Heroism502 opened this issue · comments

commented

你好,请问训练和测试都出现如下错误,是否环境配置原因?

EMD-CD: 0%| | 0/19 [00:00<?, ?it/s]
Traceback (most recent call last):
File "train_ae.py", line 203, in
cd_loss = validate_loss(it)
File "train_ae.py", line 169, in validate_loss
metrics = EMD_CD(all_recons, all_refs, batch_size=args.val_batch_size, accelerated_cd=True)
File "/userhome/point_cloud/diffusion-point-cloud-main/evaluation/evaluation_metrics.py", line 58, in EMD_CD
cd_lst.append(dl.mean(dim=1) + dr.mean(dim=1))
RuntimeError: CUDA error: invalid device function
Segmentation fault (core dumped)

What's your GPU model?

commented

What's your GPU model?

RTX2080

Can confirm getting the same error running on RTX2080

I will release a version that doesn't require compiling CUDA extensions soon.

请问有知道这个问题怎么解决吗?

Hi, I have a quick question, did you able to build StructuralLossesBacken ? If yes, then would you please let me know how ? I am getting a g++ error ( created an issues already but no response yet).

Hi all,

EMD_CD functions are for validation purpose only. The training doesn't rely on them, so you may remove this part of codes in the training script.

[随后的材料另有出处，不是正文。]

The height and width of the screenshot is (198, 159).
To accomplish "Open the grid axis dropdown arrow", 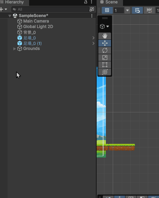I will (x=127, y=10).
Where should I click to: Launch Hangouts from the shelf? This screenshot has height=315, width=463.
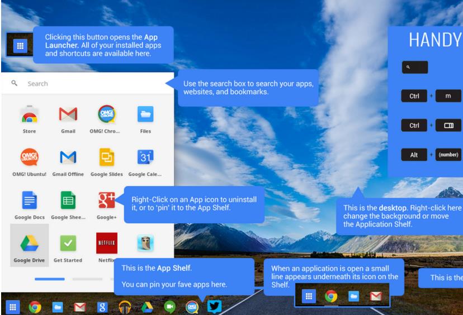[169, 307]
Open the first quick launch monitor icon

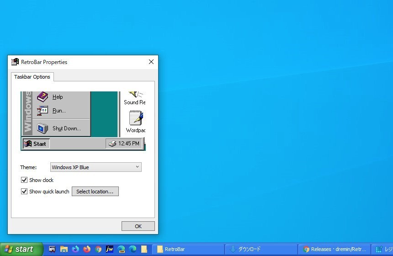coord(52,249)
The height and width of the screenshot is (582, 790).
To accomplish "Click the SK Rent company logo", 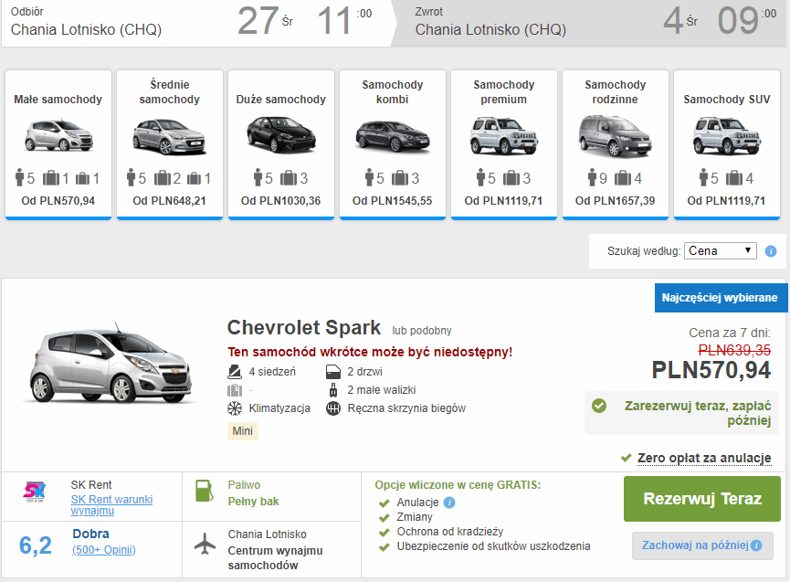I will tap(35, 492).
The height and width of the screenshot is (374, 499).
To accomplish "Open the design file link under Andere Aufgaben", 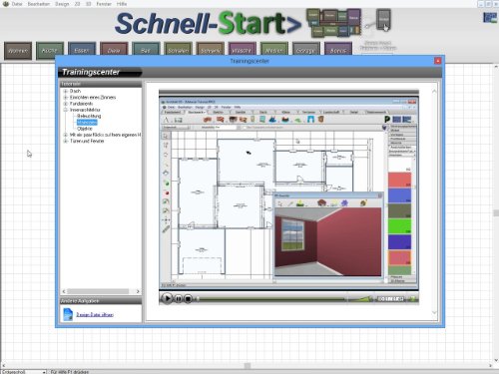I will coord(95,314).
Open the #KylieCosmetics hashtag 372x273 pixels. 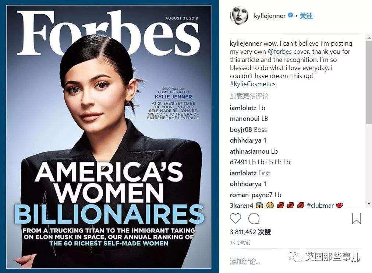click(253, 84)
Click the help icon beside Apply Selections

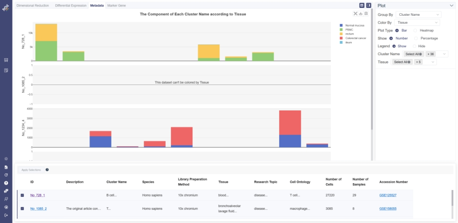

I will also release a version without them later.

请问有知道这个问题怎么解决吗?
出现这个问题是evaluation目录下面那个要编译的库没有编译好,在Makefile中有个参数:CUDA_ARCH,这个参数是设置GPU的算力,不同的GPU有不同的算力,可以在NVIDIA官网:https://developer.nvidia.com/zh-cn/cuda-gpus#compute查询,然后就是设置自己gpu对应的算力。当然,可以考虑兼容性的问题,不容易崩,具体设置参考:
https://arnon.dk/matching-sm-architectures-arch-and-gencode-for-various-nvidia-cards/

Hi all,

I have uploaded a version that doesn't require CUDA extensions. It depends ONLY on native pytorch operations.
The version also fixes the multi-processing bug in Dataloader.
You may try this new version.
Sorry for the late update.

Thanks!

Hi,

My compilation on CUDA 10.1 succeed and the invalid device function error disappears. I guess this error is caused by a mismatch between 10.0 and 10.1. So you can try to compile the metrics on CUDA 10.1.